Initial proposals published in February envisaged requiring a certain proportion of submitted monographs to be open access. However, among the 260 respondents to an informal consultation on the plans there was “widespread concern about the extent to which open access is reasonably achievable” for monographs.
For that reason, monographs will now be exempt from the mandate. However, the funding councils’ formal proposals, published for consultation on July 24, make clear the exemption will only be temporary “in view of our expectation that open access publication for monographs and books is likely to be achievable in the long term”.
The “overwhelming majority” of respondents to the informal consultation agreed that it is not currently feasible to require data sets to be open access. Hence, the first open access REF mandate will apply only to journal articles and conference proceedings whose authors include UK-based academics.
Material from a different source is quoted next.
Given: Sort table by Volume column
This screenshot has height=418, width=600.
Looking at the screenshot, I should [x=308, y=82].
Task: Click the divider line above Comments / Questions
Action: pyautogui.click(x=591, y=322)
The funding councils have also reduced the compliance rate universities would be required to achieve from the 80 per cent suggested in February to 70 per cent. This would be the average for all disciplines, with a higher figure (75 per cent) required for the sciences and lower figures for the social sciences (70 per cent) and humanities (60 per cent).
A suggested alternative to such targets would be to permit universities to argue for exceptions to the open access requirement on a case-by-case basis, such as when the UK author is only one of a “large number” of foreign-based authors not subject to an open access mandate.
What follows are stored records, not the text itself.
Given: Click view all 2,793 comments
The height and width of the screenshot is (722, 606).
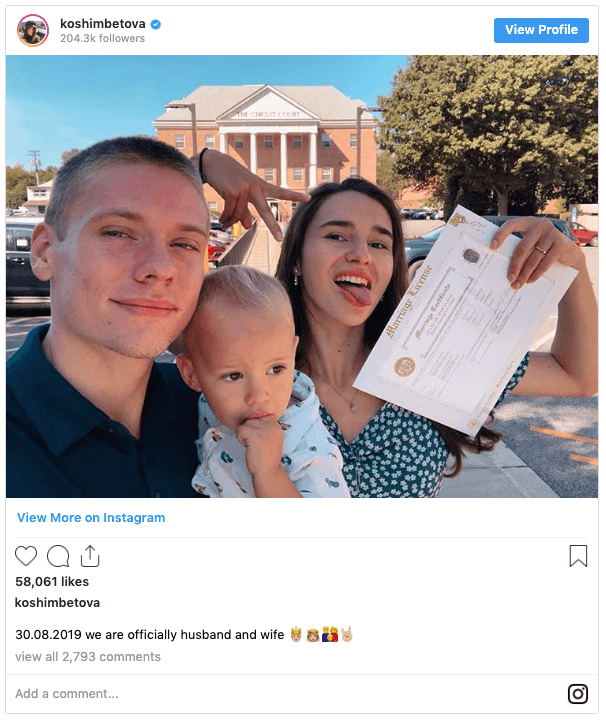Looking at the screenshot, I should click(88, 657).
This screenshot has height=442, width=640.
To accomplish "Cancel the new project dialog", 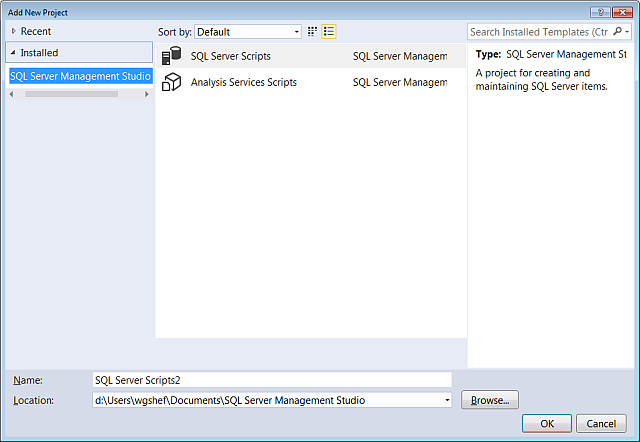I will [x=601, y=423].
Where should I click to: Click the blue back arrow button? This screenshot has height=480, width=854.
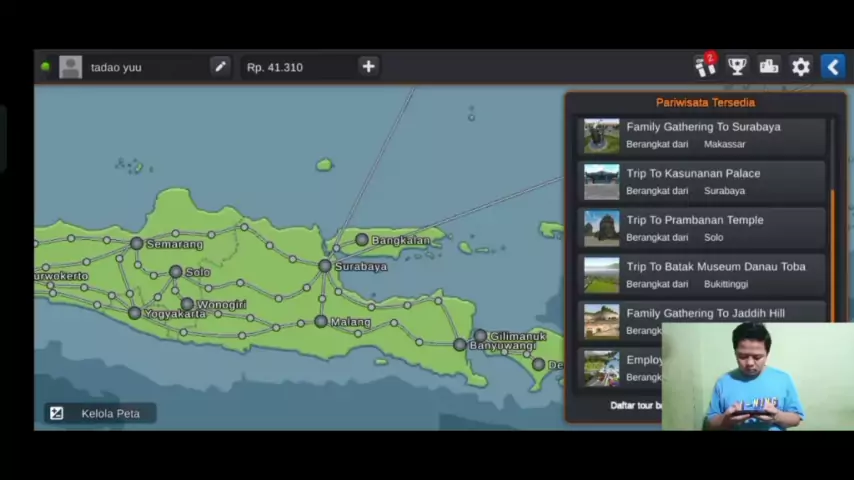(x=833, y=67)
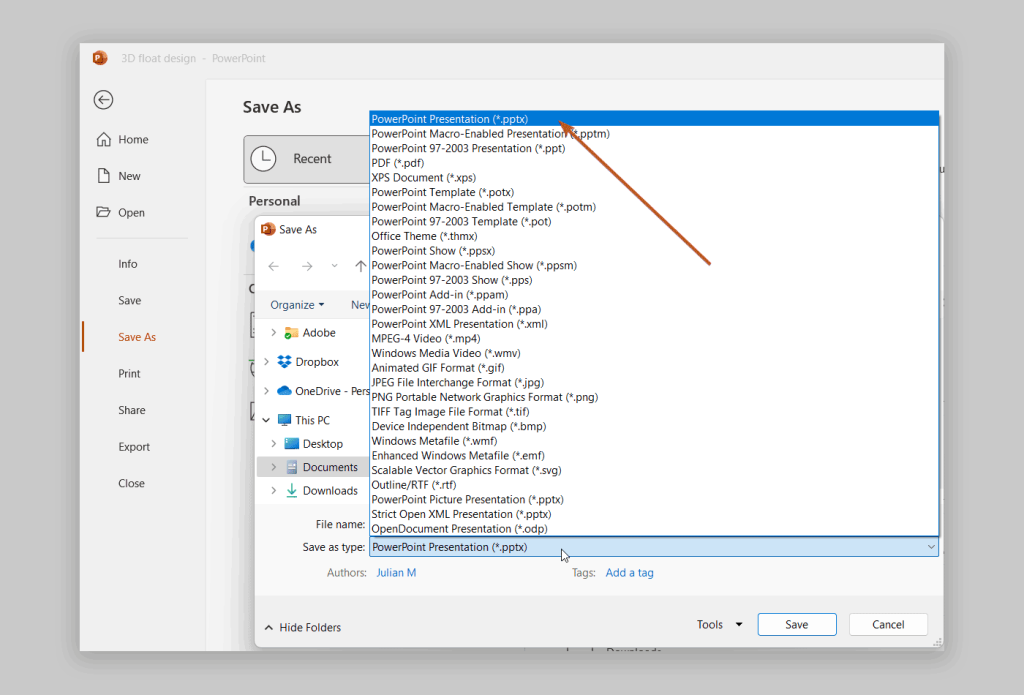Click the back arrow in PowerPoint backstage view
The width and height of the screenshot is (1024, 695).
(x=103, y=100)
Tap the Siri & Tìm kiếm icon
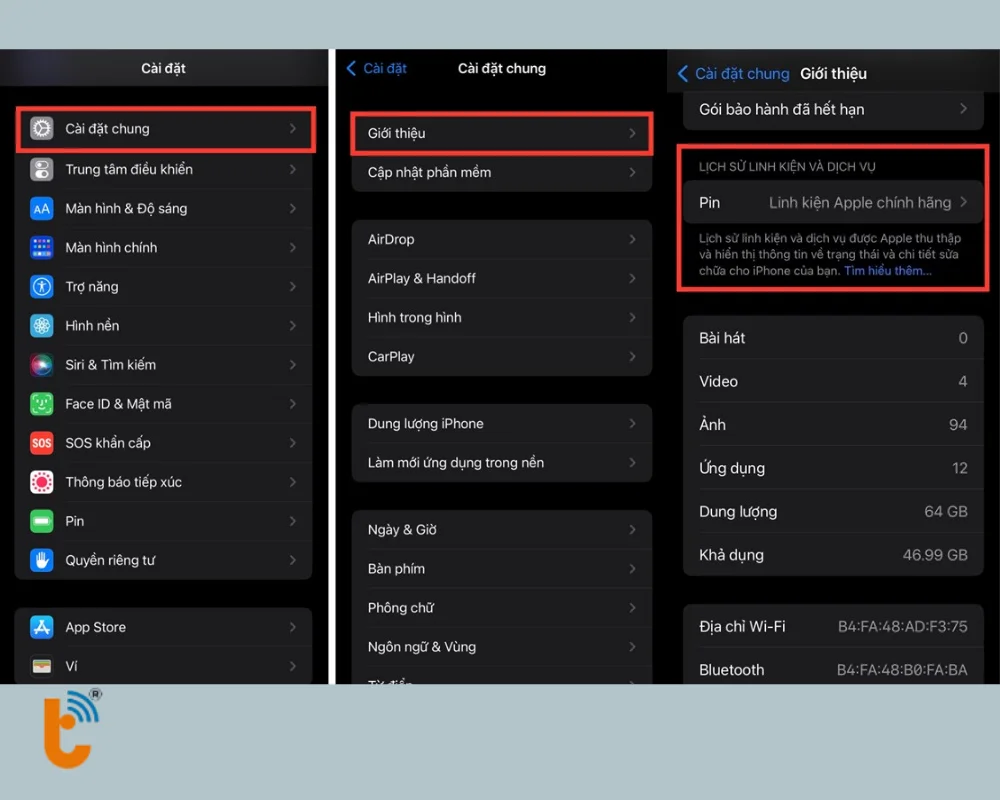 tap(41, 365)
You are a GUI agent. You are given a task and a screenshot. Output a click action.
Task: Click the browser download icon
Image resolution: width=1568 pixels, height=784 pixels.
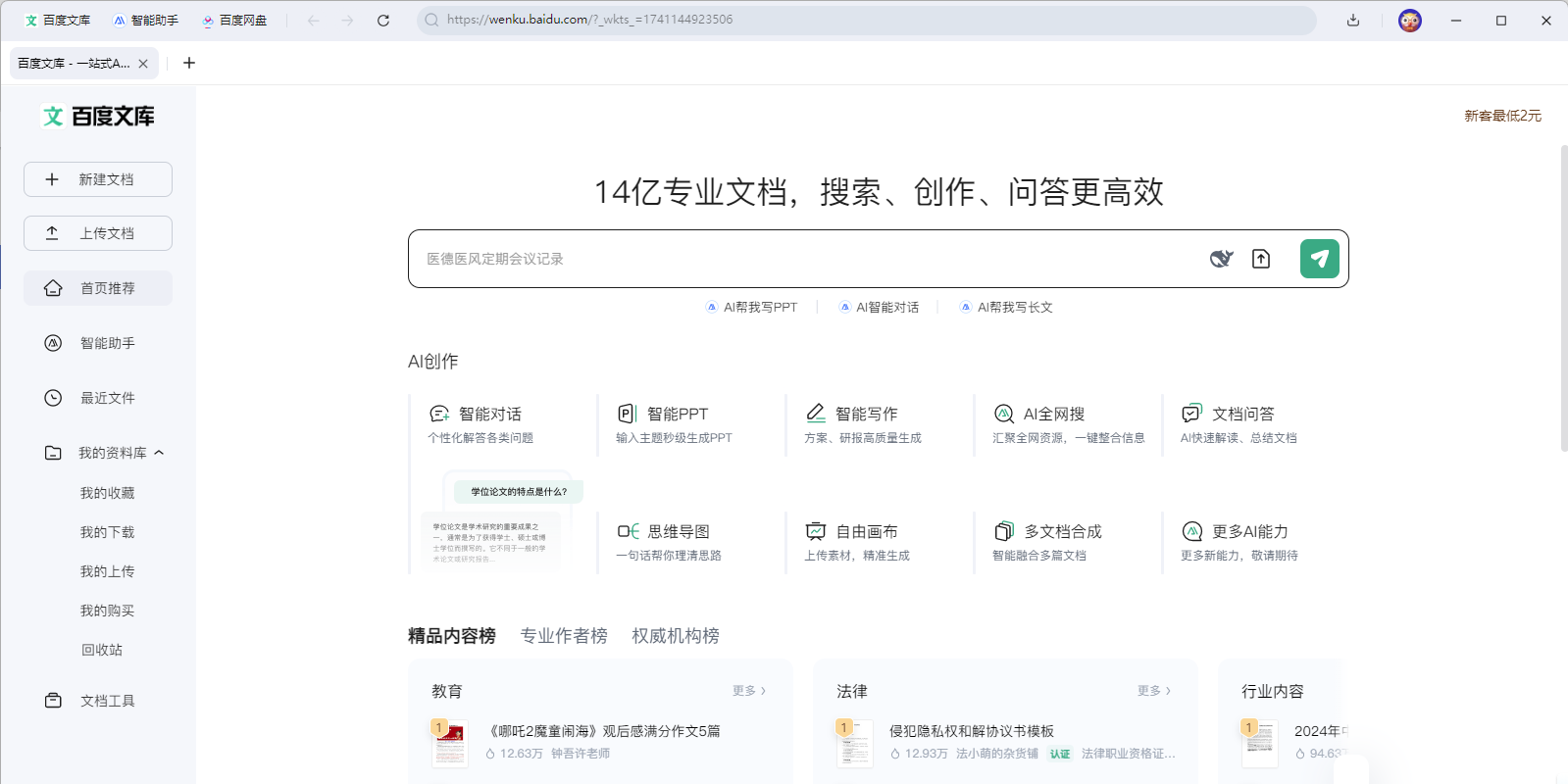1353,21
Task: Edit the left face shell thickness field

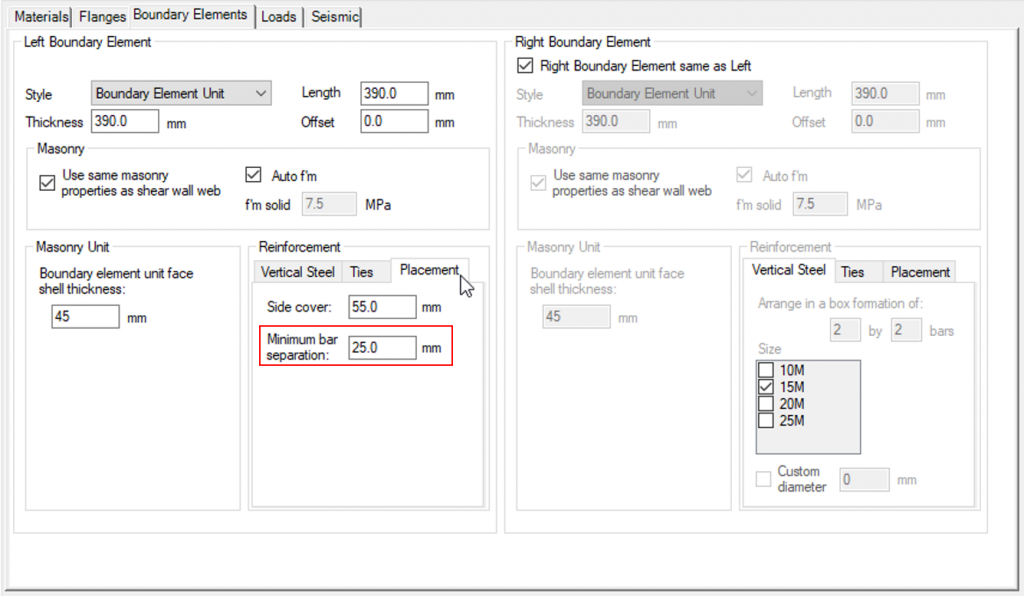Action: click(x=84, y=317)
“We consider that this approach may introduce a lesser burden on HEIs than a percentage-based approach; however, it would include an element of risk in the submission, and is likely to demand a higher level of compliance,” the consultation paper notes.
Institutions will still be prevented from submitting outputs made open access only retrospectively since “the primary objective of this proposal is to stimulate immediate open-access publication”. But exceptions will be made when the outputs were written by authors who, at the time of publication, was working abroad or outside the sector.
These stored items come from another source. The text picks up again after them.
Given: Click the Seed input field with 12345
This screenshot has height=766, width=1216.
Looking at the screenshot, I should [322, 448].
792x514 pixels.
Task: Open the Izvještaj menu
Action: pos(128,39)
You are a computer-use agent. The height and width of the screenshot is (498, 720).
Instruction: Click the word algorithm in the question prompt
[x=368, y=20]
The embargo periods before outputs are made open access should be aligned with those required by the research councils: currently twelve months for the sciences and 24 months for other disciplines, dropping to half that length following a five-year transition period.
The funding councils say their aim is to adopt as flexible a policy as possible in order to allow its details to change as open access evolves. For this reason, they avoid following Research Councils UK in expressing a preference for gold over green open access or in requiring outputs to be published using a Creative Commons CC-BY licence – though outputs must be available for text mining.
The mandate will become active for outputs published two years after the policy is finalised, likely to be in early 2014.
Responses to the consultation must be sent by 30 October.